= What the exercise asks =
In the records below, reproduce word for word the lines beginning with the one containing "Click the Create post button" and continuing through the one containing "pyautogui.click(x=1083, y=293)", both included. Leave the pictures out of your answer.

= Records provided =
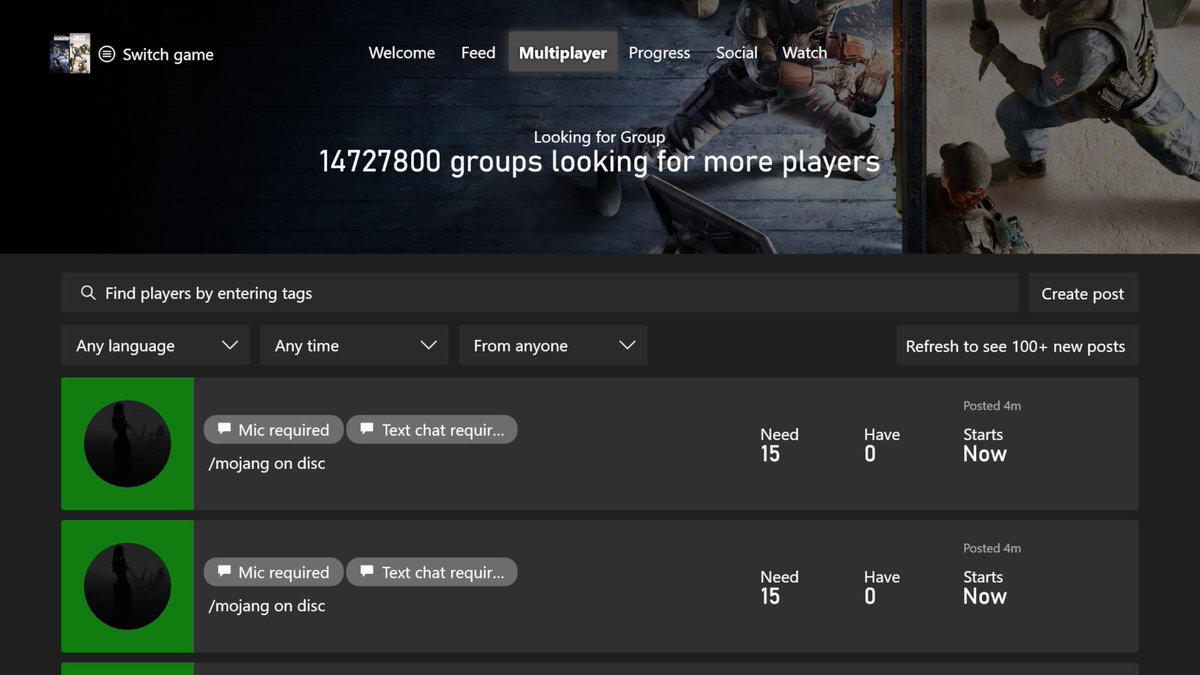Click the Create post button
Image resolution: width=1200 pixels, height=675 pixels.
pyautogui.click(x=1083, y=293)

* * *

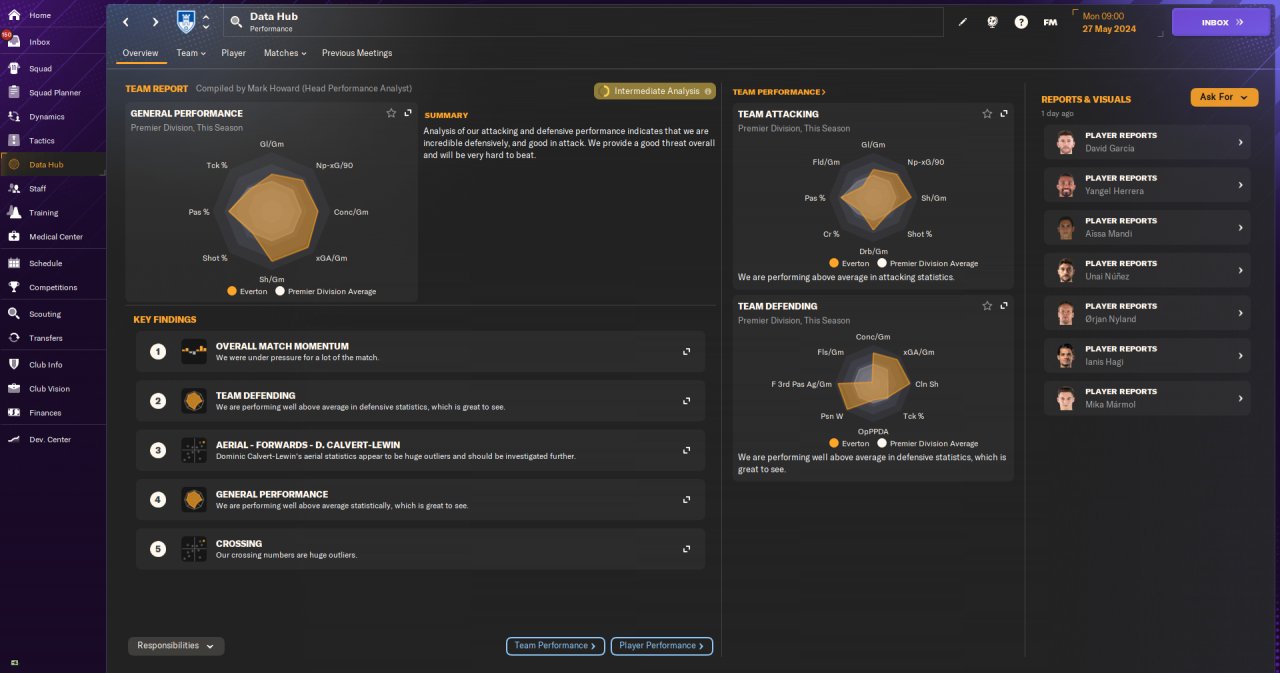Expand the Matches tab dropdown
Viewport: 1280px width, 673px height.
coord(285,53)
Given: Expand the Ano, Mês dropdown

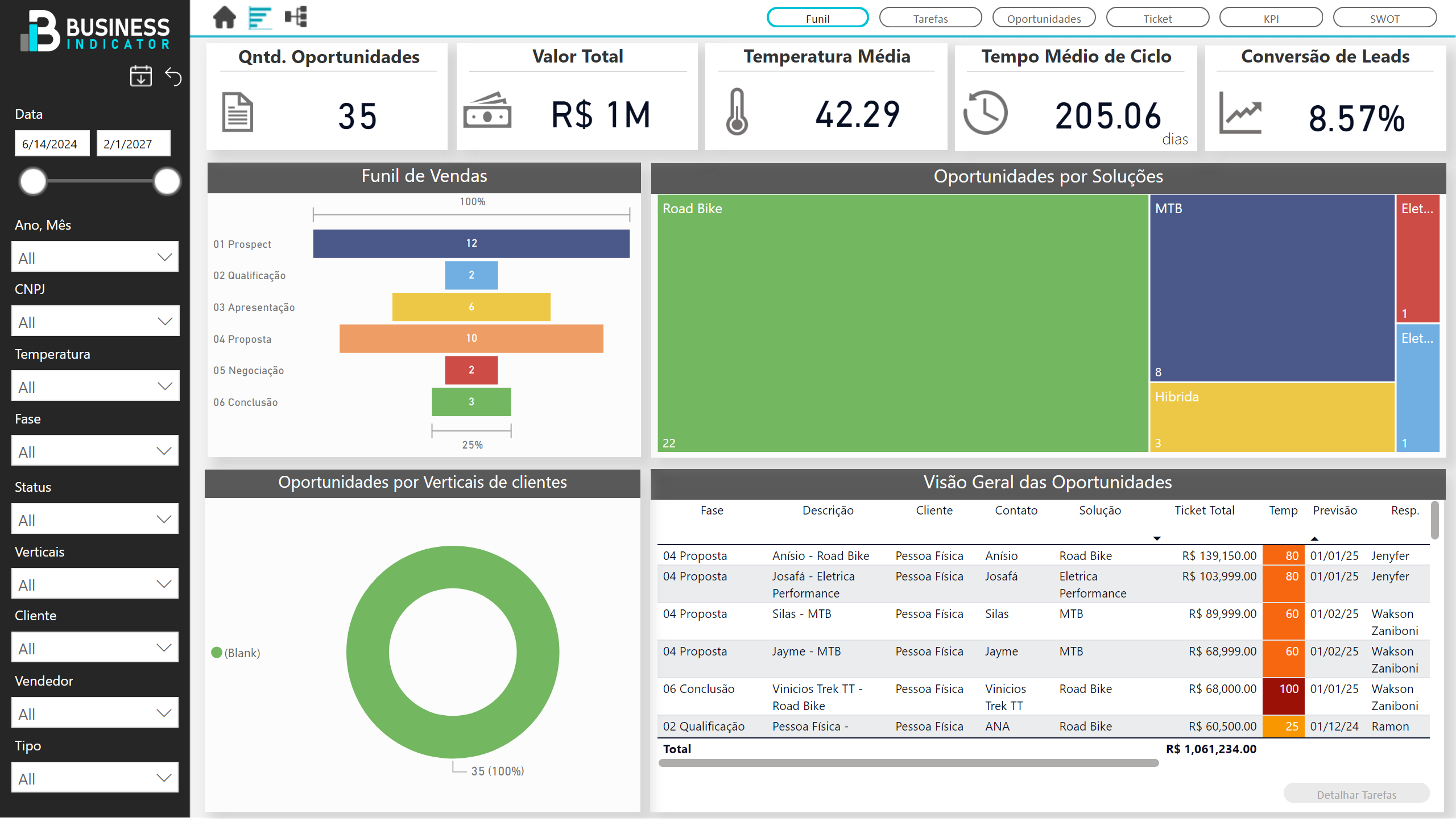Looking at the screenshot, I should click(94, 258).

* * *

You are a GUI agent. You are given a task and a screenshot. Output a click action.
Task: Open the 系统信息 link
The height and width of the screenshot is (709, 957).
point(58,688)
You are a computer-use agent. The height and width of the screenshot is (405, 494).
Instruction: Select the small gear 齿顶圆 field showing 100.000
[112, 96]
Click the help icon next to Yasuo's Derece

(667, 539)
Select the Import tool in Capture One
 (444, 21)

= Exercise answer =
Click the Create post button
Image resolution: width=1200 pixels, height=675 pixels.
pyautogui.click(x=1083, y=293)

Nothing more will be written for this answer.